Unfortunately, the data show that with all of this progress on the electoral front there was little if any relative improvement in the lives of Black Americans in comparison to white Americans. In fact, with the gutting of the Voting Rights Act by the U.S. Supreme Court in 2013, 2018 might be the worse year of the suppression of voting by African Americans and other minorities since 1968.
Let’s look at the racial situation in a couple of other areas.
Housing: In 2008 the National Commission on Fair Housing and Equal Opportunity, co-chaired by former Housing and Urban Development (HUD) Secretaries, Democrat Henry Cisneros and Republican Jack Kemp, investigated the state of fair housing. To assess progress since the Fair Housing Act of 1968, the Commission held hearings for six months in five major cities. They concluded that ongoing discriminatory practices in the nation’s housing and lending markets continued to produce residential segregation.
Despite this bipartisan assessment, the current Administration is scaling back fair housing enforcement and moving to make it more difficult to find patterns of discriminatory or predatory lending. They have passed legislation to exempt banks from their obligation to collect and provide data routinely collected on their lending processes.
Economics: The Great Recession of 2007-8 was far worse for African Americans than whites. Black homeowners had a higher percentage of their wealth tied up in home equity, and they were much more likely to be victims of predatory lending during the housing boom. Blacks and Latinos were more than twice as likely as comparable whites to receive high-cost loans. African-Americans have lost over half of their wealth since the beginning of the recession through falling homeownership rates and loss of jobs.
African American families are continuing to fall behind whites in building wealth—how much a family has in savings, investments, real estate, and cash, less any debts. White family wealth was seven times greater than Black family wealth in 2016. Despite some fluctuations over the past five decades, this disparity is as high or higher than was in 1963.
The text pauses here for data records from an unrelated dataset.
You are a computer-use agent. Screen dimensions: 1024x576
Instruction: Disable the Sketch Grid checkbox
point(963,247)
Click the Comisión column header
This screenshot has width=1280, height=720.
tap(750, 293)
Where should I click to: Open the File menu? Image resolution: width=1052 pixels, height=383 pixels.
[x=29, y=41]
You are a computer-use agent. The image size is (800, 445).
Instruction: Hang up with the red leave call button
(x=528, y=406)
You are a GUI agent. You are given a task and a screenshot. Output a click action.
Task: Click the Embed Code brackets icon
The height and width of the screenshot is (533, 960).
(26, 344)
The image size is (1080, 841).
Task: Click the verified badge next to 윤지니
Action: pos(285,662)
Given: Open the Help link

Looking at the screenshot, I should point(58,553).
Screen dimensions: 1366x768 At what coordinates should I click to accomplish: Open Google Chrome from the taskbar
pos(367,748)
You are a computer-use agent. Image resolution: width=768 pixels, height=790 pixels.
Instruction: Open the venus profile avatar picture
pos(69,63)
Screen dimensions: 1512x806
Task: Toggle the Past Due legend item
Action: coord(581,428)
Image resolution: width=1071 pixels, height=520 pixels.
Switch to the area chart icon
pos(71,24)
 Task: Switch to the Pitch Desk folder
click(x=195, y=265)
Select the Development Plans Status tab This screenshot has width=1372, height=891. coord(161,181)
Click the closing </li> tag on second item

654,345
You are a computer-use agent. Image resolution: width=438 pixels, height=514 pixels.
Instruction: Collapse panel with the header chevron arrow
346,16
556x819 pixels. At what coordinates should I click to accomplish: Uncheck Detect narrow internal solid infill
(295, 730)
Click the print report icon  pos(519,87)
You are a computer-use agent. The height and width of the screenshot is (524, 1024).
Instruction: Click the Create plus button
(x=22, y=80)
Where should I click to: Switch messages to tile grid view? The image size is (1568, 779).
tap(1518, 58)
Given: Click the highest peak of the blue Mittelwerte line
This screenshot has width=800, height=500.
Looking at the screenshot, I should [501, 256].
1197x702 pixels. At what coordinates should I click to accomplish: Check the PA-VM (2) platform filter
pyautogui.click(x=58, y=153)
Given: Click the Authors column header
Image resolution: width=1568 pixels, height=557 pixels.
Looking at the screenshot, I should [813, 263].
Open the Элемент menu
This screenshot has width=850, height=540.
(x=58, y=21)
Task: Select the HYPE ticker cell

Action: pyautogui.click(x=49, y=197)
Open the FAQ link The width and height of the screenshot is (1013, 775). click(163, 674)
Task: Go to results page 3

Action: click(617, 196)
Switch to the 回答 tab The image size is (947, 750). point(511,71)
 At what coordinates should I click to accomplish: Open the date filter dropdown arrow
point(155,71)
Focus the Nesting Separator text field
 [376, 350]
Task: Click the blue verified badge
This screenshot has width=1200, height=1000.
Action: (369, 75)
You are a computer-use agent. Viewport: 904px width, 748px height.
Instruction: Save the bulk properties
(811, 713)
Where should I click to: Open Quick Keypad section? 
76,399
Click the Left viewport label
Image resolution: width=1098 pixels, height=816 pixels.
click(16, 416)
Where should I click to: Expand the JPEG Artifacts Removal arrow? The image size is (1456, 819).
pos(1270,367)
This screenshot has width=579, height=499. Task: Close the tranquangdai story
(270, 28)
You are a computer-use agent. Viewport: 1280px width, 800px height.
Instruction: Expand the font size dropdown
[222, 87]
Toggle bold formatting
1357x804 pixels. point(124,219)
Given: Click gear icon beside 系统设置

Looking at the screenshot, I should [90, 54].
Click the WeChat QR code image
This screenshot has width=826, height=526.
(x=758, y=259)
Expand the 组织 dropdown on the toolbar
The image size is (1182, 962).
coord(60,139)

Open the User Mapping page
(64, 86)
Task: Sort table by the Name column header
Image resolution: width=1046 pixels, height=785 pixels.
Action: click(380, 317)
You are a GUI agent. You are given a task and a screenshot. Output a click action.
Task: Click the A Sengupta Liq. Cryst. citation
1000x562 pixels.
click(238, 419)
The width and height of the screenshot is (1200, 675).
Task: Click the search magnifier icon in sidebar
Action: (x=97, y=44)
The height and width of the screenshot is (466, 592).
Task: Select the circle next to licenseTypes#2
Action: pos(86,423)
Further, there has been no reduction in labor market discrimination. At the Race and Social Policy Research Center at Virginia Tech, we analyzed the income of all Black and white full-time workers in the United States between 1967 and 2005. Controlling for education, we found that for every dollar a white worker earned in 1967 a Black worker earned 65 cents. In 2005, a Black worker earned 66 cents for every dollar that a white person earned, not a real increase.
We need more urgency in the struggle to right these wrongs.